# [Material]
******************************
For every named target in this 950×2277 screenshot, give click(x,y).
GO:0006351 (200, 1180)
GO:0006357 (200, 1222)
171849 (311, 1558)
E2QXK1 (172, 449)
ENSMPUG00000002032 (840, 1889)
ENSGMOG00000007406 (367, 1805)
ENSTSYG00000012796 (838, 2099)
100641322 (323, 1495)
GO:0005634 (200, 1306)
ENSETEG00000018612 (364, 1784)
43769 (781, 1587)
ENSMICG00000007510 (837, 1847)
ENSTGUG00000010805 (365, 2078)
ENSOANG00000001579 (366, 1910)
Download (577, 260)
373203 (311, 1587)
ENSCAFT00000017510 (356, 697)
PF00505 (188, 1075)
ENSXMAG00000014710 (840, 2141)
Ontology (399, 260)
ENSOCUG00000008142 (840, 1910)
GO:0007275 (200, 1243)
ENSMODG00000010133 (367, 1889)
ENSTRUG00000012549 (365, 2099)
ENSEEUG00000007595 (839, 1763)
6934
******************************
Vuelve a escribir los ítems desde la línea que contiene "43769 (781, 1587)" hasta el final, ambos incluidos, y renombra "Download" como "Descarga" sin alterar nada más.

43769 (781, 1587)
ENSMICG00000007510 (837, 1847)
ENSTGUG00000010805 (365, 2078)
ENSOANG00000001579 (366, 1910)
Descarga (577, 260)
373203 (311, 1587)
ENSCAFT00000017510 (356, 697)
PF00505 (188, 1075)
ENSXMAG00000014710 (840, 2141)
Ontology (399, 260)
ENSOCUG00000008142 (840, 1910)
GO:0007275 (200, 1243)
ENSMODG00000010133 (367, 1889)
ENSTRUG00000012549 (365, 2099)
ENSEEUG00000007595 (839, 1763)
6934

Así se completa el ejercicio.